Saved data entries:

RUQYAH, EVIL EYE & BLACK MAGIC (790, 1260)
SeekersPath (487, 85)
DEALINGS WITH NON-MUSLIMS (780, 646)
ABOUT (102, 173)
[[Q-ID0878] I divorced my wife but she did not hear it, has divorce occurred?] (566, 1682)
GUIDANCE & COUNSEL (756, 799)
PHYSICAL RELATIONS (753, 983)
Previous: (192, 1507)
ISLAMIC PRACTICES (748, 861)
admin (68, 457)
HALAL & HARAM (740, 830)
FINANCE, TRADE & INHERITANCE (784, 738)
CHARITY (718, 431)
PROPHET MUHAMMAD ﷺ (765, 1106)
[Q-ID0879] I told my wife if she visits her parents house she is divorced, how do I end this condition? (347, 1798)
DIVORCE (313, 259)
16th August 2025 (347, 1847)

YOUR INSTRUCTIONS
Word for word, extract all the records.

FINISHED TASK
RUQYAH, EVIL EYE & BLACK MAGIC (790, 1260)
SeekersPath (487, 85)
DEALINGS WITH NON-MUSLIMS (780, 646)
ABOUT (102, 173)
[[Q-ID0878] I divorced my wife but she did not hear it, has divorce occurred?] (566, 1682)
GUIDANCE & COUNSEL (756, 799)
PHYSICAL RELATIONS (753, 983)
Previous: (192, 1507)
ISLAMIC PRACTICES (748, 861)
admin (68, 457)
HALAL & HARAM (740, 830)
FINANCE, TRADE & INHERITANCE (784, 738)
CHARITY (718, 431)
PROPHET MUHAMMAD ﷺ (765, 1106)
[Q-ID0879] I told my wife if she visits her parents house she is divorced, how do I end this condition? (347, 1798)
DIVORCE (313, 259)
16th August 2025 (347, 1847)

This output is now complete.